De modo que, a diferencia de lo que dicen ante los jueces, frente a sus generales los terroristas de Estado admiten tener frondosa memoria. Sin embargo, en casi cuatro décadas transcurridas desde la redemocratización, los sucesivos gobiernos han sido incapaces de rescatar la verdad. Parecería que todos, blancos, negros, zambos, indios y mestizos, hicieron suya la bienvenida coartada que puso a rodar el ministro Eleuterio Fernández Huidobro: «¿Qué quieren? ¿Que los torturemos para que hablen?».
¡Qué argumento más simple y efectivo para mantener la impunidad y para eludir la responsabilidad de aplicar otros recursos que dobleguen la omertà! El presidente Julio María Sanguinetti prefirió archivar todos los expedientes judiciales, incluso aquellos expresamente excluidos de la ley de caducidad, en su primera presidencia; y luego, en su segunda, amparar a quienes habían robado niños; el presidente Luis Alberto Lacalle prefirió dedicarse a blanquear las Fuerzas Armadas y barrer debajo de la alfombra el asesinato del agente chileno Eugenio Berríos; el presidente Tabaré Vázquez le dio órdenes expresas al comandante Ángel Bertolotti de que no buscara nombres responsables de las desapariciones, solo la ubicación de las tumbas clandestinas; el presidente Jorge Batlle instaló la Comisión para la Paz, en el entendido de que se respetaría la reserva en los testimonios (por otro lado, muchos falsos), mientras encubría al policía Ricardo Medina en el asesinato de María Claudia, y el presidente José Mujica decretó la reapertura de los expedientes archivados, pero no movió un dedo cuando su ministro de Defensa negaba la información a los jueces y, como señal inequívoca, fue hasta el cuartel para abrazar solidariamente al general Miguel Dalmao, procesado por el asesinato de la militante Nibia Sabalsagaray.

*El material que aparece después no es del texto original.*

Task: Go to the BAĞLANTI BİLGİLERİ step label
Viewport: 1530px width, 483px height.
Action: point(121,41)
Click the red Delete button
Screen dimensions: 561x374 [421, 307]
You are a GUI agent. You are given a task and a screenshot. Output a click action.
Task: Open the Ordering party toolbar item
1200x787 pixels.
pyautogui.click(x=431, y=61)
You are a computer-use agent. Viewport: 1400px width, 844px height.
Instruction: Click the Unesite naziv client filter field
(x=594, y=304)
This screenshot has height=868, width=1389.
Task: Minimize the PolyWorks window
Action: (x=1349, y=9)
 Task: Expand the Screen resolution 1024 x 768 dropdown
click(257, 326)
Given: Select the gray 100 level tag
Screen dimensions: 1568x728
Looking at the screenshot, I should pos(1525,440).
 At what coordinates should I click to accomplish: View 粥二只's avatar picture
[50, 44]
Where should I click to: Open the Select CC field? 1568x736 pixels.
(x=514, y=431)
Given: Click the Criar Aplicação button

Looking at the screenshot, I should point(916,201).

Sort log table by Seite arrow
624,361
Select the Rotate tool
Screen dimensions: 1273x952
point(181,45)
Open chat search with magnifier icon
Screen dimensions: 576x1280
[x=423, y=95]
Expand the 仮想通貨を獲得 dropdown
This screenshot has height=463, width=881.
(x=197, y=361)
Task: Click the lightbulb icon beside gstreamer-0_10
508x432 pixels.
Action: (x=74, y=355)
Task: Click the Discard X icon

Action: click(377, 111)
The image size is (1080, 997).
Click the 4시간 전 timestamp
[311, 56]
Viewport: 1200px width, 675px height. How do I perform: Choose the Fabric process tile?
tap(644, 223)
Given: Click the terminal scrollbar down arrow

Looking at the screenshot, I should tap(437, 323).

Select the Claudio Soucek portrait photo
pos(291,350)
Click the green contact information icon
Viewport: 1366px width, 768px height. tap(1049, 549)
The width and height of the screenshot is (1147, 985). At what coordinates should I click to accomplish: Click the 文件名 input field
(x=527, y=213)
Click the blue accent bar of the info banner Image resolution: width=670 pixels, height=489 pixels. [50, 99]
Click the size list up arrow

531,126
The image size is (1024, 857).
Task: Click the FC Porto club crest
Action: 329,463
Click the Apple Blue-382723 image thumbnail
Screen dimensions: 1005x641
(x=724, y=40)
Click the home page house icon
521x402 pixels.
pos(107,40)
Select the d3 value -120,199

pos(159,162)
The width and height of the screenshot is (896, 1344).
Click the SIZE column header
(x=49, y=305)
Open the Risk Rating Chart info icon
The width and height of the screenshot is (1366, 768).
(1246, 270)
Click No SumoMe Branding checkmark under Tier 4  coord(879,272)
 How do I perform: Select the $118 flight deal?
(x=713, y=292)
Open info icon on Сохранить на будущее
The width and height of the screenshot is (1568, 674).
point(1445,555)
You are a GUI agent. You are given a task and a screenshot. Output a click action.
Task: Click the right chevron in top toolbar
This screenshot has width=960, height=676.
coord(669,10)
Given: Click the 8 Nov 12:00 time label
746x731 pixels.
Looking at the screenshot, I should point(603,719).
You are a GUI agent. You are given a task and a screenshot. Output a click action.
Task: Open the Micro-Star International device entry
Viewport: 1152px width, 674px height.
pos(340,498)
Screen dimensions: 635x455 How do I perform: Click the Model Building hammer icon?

A ninguno se le ocurrió, como comandantes supremos de las Fuerzas Armadas, dar la orden de entregar la información y, en todo caso, sancionar y pasar a retiro a los mandos que la incumplieran; retirarles los privilegios de cárceles VIP y prisiones domiciliarias, cobro de jubilaciones e impulsar la formación de tribunales militares por los delitos de lesa humanidad; incautar los archivos militares donde hay prolijos recuentos de todas las barbaridades, por señalar algunos recursos.
Como explicación de tal contubernio con el terrorismo de Estado, se habla del temor a un golpe de Estado y, en algunos casos, de complicidades más profundas. La salud de la impunidad no descansa solamente en el silencio de los ejecutores.